Ein Mensch ist erst vergessen, wenn sein Name vergessen ist. Mit den „Stolpersteinen“, ein europaweites Projekt des Kölner Künstlers Gunter Demnig, soll an das Schicksal von Menschen erinnert werden, die von den Nationalsozialisten deportiert und ermordet worden sind. „Hier wohnte ...“ steht auf den Steinen, die vor den Häusern, in denen die Opfer gewohnt haben, in den Gehweg eingelassen werden.
Im November 2005 wandte sich der Stadtverband des Vereins der VVN/BdA (Vereinigung der Verfolgten des Naziregimes - Bund der Antifaschistinnen und Antifaschisten) mit einer Initiative an den Chemnitzer Oberbürgermeister. Die Wohngruppe 003 (Stadtzentrum) schloss sich dieser Bewegung anlässlich des Internationalen Antirassismustages 2007 in unserer Stadt an, „erwarb“ einen Stolperstein und übernahm zugleich die Patenschaft dafür.

* * *

Beantworten Sie zum Text über die Stolpersteine folgende Fragen:
(a) Von welchem Künstler stammt das Projekt?
(b) Wo werden die Steine eingelassen?
(c) An wen wandte sich der Stadtverband der VVN/BdA im November 2005?

- _BEREITGESTELLTES MATERIAL_:
* * *

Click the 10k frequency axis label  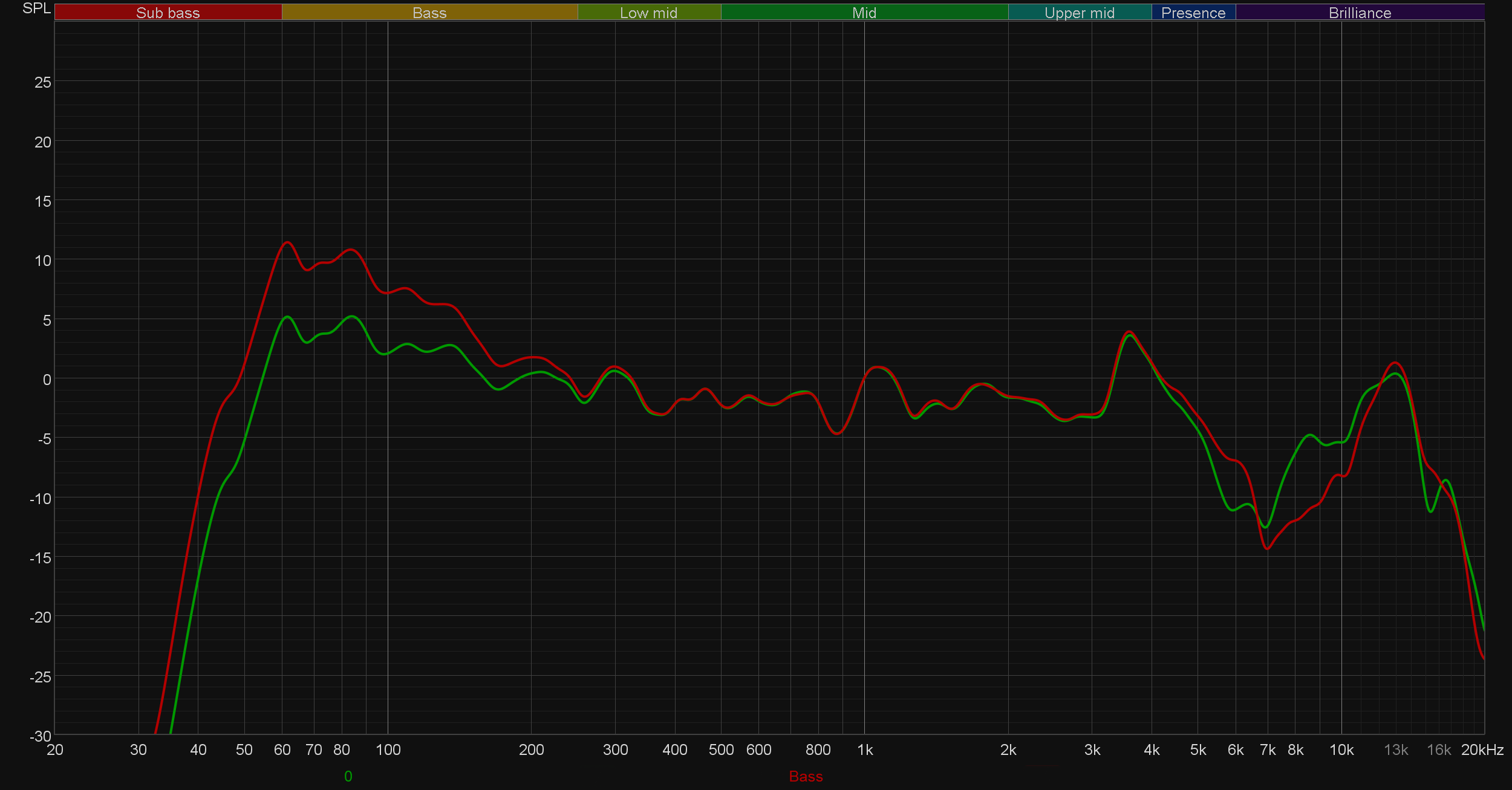pos(1341,750)
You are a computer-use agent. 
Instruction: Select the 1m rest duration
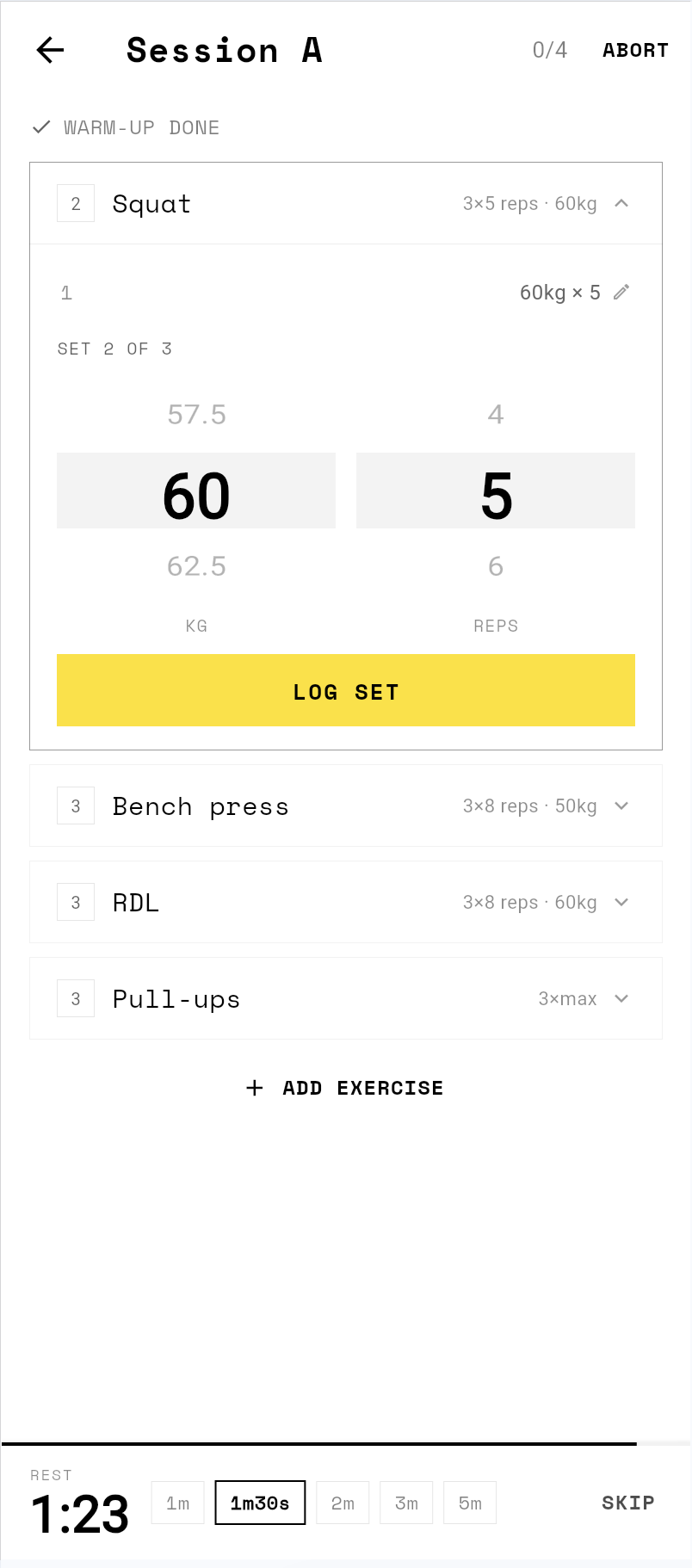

* * *

- _LÖSUNG_:
(a) Vom Kölner Künstler Gunter Demnig.
(b) In den Gehweg vor den Häusern, in denen die Opfer gewohnt haben.
(c) An den Chemnitzer Oberbürgermeister.